Wiley, Hepatology, 3(41), p. 572-578, 2005
DOI: 10.1002/hep.20584
Elsevier, Year Book of Gastroenterology, (2006), p. 283-284
DOI: 10.1016/s0739-5930(08)70454-9
Full text: Unavailable
beta-Blockers and endoscopic variceal ligation (EVL) have proven to be valuable methods in the prevention of variceal rebleeding. The aim of this study was to compare the efficacy of EVL combined with nadolol versus EVL alone as secondary prophylaxis for variceal bleeding. Patients admitted for acute variceal bleeding were treated during emergency endoscopy with EVL or sclerotherapy and received somatostatin for 5 days. At that point, patients were randomized to receive EVL plus nadolol or EVL alone. EVL sessions were repeated every 10 to 12 days until the varices were eradicated. Eighty patients with cirrhosis (alcoholic origin in 66%) were included (Child-Turcotte-Pugh A, 15%; B, 56%; C, 29%). The median follow-up period was 16 months (range, 1-24 months). The variceal bleeding recurrence rate was 14% in the EVL plus nadolol group and 38% in the EVL group (P = .006). Mortality was similar in both groups: five patients (11.6%) died in the combined therapy group and four patients (10.8%) died in the EVL group. There were no significant differences in the number of EVL sessions to eradicate varices: 3.2 +/- 1.3 in the combined therapy group versus 3.5 +/- 1.3 in the EVL alone group.

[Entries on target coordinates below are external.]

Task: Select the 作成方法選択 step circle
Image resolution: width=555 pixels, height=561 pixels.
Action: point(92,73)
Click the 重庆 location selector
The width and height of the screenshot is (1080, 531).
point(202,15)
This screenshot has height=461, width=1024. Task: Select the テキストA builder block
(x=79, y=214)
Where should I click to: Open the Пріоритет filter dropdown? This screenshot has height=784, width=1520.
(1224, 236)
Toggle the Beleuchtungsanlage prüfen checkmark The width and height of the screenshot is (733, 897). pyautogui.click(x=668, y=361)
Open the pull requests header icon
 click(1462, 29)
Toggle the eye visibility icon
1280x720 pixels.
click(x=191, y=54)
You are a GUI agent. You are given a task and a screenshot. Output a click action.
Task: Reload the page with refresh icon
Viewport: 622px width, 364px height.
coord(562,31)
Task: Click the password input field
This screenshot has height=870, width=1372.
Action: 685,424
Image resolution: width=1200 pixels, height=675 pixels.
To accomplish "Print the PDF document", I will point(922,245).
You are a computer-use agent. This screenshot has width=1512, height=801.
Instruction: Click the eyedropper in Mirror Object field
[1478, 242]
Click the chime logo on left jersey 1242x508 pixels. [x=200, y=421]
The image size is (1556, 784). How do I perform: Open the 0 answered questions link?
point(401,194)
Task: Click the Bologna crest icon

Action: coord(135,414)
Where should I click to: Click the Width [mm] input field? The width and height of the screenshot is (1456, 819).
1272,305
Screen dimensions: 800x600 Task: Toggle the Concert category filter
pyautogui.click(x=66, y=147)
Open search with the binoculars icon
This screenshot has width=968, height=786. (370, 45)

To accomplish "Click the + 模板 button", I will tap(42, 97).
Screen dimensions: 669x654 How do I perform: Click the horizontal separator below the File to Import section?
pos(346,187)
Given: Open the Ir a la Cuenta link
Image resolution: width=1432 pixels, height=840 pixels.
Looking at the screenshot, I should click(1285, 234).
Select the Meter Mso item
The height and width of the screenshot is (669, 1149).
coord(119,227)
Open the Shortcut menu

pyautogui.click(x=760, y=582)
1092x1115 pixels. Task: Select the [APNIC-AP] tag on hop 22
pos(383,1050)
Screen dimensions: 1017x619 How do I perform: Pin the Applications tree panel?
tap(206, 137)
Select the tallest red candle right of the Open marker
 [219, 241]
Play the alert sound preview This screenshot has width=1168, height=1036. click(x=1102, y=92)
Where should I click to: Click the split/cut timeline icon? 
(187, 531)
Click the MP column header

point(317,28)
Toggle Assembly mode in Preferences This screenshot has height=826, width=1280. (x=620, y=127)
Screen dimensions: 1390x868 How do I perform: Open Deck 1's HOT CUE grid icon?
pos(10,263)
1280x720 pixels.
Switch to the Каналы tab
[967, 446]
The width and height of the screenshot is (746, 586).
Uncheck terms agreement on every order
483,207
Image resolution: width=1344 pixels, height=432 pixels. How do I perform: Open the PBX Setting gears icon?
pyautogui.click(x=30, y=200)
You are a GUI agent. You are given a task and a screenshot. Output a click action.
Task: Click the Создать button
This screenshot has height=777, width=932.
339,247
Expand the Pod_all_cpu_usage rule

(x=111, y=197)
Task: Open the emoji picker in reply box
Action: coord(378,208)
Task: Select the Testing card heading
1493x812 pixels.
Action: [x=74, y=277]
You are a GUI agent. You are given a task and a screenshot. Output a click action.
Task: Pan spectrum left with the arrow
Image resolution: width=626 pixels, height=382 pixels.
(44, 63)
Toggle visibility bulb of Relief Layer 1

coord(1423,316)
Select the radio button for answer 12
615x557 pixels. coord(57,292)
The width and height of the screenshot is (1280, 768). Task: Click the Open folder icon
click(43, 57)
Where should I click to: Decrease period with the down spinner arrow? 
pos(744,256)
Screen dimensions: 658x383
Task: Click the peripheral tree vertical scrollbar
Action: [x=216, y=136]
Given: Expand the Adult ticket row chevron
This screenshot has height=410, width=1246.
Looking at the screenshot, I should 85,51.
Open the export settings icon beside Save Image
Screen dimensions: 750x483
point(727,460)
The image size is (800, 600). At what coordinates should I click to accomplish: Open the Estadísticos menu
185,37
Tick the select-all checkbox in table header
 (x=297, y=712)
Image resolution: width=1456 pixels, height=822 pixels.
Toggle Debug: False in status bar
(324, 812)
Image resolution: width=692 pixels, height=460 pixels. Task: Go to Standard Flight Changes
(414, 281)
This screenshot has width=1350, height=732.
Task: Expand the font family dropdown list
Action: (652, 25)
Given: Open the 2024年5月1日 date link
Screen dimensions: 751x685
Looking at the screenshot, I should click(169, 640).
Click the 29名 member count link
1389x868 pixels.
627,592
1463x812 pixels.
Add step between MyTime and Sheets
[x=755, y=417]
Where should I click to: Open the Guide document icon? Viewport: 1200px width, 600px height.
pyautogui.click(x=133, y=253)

The actuarial probability of variceal recurrence at 1 year was lower in the EVL plus nadolol group (54%) than in the EVL group (77%; P = .06). Adverse effects resulting from nadolol were observed in 11% of the patients. In conclusion, nadolol plus EVL reduces the incidence of variceal rebleeding compared with EVL alone. A combined treatment could lower the probability of variceal recurrence after eradication.